"""
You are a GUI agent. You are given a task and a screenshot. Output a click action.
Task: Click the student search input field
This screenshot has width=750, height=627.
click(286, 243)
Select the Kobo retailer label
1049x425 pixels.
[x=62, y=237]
"""
**Problem requirements**: Print all entries again, exactly.

**Response for this exercise**:
You are a GUI agent. You are given a task and a screenshot. Output a click action.
Task: Click the student search input field
This screenshot has width=750, height=627.
click(286, 243)
Select the Kobo retailer label
1049x425 pixels.
[x=62, y=237]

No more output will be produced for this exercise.